## [Excerpted text]
Potassium (K)

Function of Nutrient in Plants

Potassium does not combine in plants with other nutrients and exists only as the ion K+. Its mode of action is mainly catalytic. Many enzymes depend on potassium for their activation. It is essential in the translocation of metals and to the balance of ions in the plant. Potassium plays an important role in water relations and it is responsible for much of the osmotic “pull” of water by the roots. Increased presence of potassium in the vicinity of the guard cells that surround the stomata regulates stomatal opening by increasing turgor pressure. Potassium can influence the photosynthetic process and 50% of the total K in leaves is found in the chloroplasts.  Adequate K is needed for the synthesis of adenosine triphosphate (ATP). ATP is essential in energy storage and transfer reactions and provides (along with ADP) the energy required by all biological processes. The process by which glucose is converted into starch utilizes the enzyme, starch synthetase, which requires potassium for its activation. Potassium has an important role in fruit formation and can influence fruit quality.

## [Provided records]
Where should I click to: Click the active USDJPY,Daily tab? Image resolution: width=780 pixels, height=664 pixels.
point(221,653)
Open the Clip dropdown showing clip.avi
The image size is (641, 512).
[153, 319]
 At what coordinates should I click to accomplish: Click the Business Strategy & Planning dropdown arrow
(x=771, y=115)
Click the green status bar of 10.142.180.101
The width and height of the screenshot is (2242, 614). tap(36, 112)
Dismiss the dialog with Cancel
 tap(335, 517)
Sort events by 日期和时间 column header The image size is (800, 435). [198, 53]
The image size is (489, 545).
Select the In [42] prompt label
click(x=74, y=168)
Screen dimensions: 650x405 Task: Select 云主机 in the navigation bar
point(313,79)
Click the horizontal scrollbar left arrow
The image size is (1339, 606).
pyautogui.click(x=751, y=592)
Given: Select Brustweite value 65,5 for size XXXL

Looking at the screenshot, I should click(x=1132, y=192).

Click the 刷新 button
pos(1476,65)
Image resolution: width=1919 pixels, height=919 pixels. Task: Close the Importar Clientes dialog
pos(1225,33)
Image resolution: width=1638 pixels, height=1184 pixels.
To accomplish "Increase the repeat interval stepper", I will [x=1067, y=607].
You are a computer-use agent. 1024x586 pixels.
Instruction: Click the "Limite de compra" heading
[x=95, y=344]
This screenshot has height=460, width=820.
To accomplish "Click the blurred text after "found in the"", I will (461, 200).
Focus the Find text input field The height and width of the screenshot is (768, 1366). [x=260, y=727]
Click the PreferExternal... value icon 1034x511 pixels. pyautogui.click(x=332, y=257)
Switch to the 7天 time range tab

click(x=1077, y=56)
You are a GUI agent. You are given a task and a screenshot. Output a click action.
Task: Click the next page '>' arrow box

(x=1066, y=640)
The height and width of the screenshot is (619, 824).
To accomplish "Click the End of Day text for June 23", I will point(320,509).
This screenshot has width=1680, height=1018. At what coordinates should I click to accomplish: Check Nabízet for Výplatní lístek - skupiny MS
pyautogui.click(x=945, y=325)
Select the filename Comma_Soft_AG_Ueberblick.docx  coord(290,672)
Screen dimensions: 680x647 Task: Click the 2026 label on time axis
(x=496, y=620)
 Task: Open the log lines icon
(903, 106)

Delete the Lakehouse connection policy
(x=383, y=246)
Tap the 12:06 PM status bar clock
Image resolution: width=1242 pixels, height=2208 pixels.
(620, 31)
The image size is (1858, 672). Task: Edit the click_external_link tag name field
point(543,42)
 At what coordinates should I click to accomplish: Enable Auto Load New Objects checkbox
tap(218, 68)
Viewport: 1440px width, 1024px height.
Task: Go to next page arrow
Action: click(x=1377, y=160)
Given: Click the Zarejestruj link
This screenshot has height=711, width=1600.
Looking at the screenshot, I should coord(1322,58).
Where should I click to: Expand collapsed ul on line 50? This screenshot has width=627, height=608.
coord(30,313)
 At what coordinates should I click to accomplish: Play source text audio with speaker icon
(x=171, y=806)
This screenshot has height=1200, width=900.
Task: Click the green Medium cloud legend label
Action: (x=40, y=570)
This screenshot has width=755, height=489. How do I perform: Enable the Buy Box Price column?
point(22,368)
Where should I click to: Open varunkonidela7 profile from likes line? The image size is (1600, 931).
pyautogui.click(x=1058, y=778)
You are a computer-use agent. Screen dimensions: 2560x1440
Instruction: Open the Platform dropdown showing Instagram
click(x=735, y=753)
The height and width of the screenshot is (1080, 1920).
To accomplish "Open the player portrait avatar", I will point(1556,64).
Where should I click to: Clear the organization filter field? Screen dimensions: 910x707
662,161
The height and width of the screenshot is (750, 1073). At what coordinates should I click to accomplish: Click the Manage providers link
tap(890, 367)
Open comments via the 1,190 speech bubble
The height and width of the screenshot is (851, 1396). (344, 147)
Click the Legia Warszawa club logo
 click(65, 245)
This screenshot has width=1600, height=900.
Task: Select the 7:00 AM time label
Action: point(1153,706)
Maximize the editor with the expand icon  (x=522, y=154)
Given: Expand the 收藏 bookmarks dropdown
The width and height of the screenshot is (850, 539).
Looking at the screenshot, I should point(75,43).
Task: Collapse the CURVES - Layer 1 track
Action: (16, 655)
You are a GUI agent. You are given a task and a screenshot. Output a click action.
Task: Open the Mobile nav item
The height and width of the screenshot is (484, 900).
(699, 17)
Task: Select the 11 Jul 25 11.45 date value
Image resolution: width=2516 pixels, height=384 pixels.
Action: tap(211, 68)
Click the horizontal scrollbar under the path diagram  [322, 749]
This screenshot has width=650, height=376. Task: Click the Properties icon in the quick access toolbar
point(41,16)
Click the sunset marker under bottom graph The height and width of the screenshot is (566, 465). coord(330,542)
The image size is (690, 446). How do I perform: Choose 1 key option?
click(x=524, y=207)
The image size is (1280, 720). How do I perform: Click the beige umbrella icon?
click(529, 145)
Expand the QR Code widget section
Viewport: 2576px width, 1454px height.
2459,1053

## [Prompt A]
In the text on potassium in plants, what share of the total potassium in leaves is found in the chloroplasts?
## [Prompt B]
Continue the text on potassium in plants from its final sentence.

## [Expected answer A]
50% of the total potassium in leaves is found in the chloroplasts.

## [Expected answer B]
Absorption by plants

Potassium is absorbed by roots from the soil solution as the potassium ion K+. Only a small portion of total soil K is available to plants.

Deficiency symptoms

Because of K mobility to young leaves, deficiency symptoms first occur on older leaves. Older leaves turn yellow, the tips and margins dry and die prematurely. There is a tendency for retarded growth and increased susceptibility to disease. In deficient plants, the response to water stress is increased since potassium influences osmotic regulation and water uptake. There is a tendency for poor stomatal closure which increases the rate of transpiration and results in reduced photosynthesis.

Deficiency effects

CO2 assimilation and conversion into sugar is greatly reduced.

Symptoms of excess

Can induce Calcium (Ca) and Magnesium (Mn) deficiency.